Kicking it Old School

By Julianne Dalcanton | November 19, 2008 1:49 pm

Google is now serving up more than a hundred years of photographs from Life Magazine. The pictures of the early days of astronomy are just spectacular. The archives contain images of many astronomers who were critical figures in the development of the field, but who have yet to have telescopes named after them. A large fraction of them also seemed to smoke pipes.

A huge hero of mine is Walter Baade. Baade was the guy who essentially took over observations at Mt Wilson during the blackouts of WWII. With the lights of Los Angeles snuffed out, and unable to serve in the military himself, he pushed the telescopes on Mt Wilson to their limits, and established the study of stellar populations in nearby galaxies.

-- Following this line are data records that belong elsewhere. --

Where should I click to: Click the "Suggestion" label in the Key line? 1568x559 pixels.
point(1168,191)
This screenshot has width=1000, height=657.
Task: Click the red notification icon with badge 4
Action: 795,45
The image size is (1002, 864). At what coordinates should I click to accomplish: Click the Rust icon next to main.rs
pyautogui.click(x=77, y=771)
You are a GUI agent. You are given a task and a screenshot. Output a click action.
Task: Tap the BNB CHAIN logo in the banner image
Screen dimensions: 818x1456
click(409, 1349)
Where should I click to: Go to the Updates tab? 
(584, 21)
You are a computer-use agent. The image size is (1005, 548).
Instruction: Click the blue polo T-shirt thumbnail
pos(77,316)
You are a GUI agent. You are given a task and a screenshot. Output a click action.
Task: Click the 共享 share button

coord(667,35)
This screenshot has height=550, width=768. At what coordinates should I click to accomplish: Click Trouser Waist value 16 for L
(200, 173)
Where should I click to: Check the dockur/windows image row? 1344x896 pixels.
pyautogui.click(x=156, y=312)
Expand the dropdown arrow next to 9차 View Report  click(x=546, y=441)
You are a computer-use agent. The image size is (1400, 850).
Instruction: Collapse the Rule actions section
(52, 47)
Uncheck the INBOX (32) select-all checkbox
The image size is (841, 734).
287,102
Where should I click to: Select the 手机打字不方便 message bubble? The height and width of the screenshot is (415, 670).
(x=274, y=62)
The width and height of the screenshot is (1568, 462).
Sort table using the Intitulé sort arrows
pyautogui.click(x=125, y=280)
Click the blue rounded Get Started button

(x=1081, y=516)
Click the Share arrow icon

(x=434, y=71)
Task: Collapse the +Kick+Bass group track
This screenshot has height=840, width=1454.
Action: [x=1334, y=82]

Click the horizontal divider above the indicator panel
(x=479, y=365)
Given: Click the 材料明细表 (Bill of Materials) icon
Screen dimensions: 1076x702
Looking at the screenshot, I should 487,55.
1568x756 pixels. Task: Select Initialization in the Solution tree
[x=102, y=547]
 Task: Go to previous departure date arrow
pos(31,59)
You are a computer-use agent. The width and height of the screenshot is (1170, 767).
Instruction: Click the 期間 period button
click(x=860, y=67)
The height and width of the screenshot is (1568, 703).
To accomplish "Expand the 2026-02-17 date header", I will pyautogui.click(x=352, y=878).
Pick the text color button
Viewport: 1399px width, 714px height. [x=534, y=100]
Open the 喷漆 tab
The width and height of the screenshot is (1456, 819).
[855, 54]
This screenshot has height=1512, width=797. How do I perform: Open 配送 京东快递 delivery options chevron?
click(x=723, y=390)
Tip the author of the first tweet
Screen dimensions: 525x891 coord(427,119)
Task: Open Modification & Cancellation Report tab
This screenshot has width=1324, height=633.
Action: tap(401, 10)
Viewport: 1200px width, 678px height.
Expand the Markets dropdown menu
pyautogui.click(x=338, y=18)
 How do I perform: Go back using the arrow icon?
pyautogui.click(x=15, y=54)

There are some terrific pictures of Walter Adams working at Mt Wilson. In the picture below, he’s holding the telescope controls used for guiding. During an astronomical observation, you have to move the telescope to compensate for the earth’s rotation. Nowadays, your computer can take care of it by adjusting the position to keep a bright star at a fixed position on a CCD camera. Back then, you looked through a little spotting scope, and manually adjusted the telescope position to keep it pointed at the right part of the sky. If you let it drift, your image would be blurry. No pee breaks for you, Dr. Adams!


The guy kneeling in the figure below is Gerard Kuiper, working on a telescope at McDonald Observatory. He was a planetary astronomer, and the guy for whom the “Kuiper Belt” in the outer solar system was named, although Edgeworth probably deserved more credit for it. (Kuiper actually does have an airborne observatory named after him).


And you have to love this picture of Frank Drake, working at the National Radio Astronomy Observatory in Greenbank West Virginia. You really can never have enough toggle switches. FYI, Drake is the guy behind the “Drake Equation”, used to estimate the likelihood of contact with extraterrestrial civilizations.


And finally, a wonderful overhead shot of the 100″ telescope at Mt. Wilson

Mt Wilson overhead

The pictures above are a tiny fraction of the available pictures of working scientists. Cancel your afternoon appointments and dive in.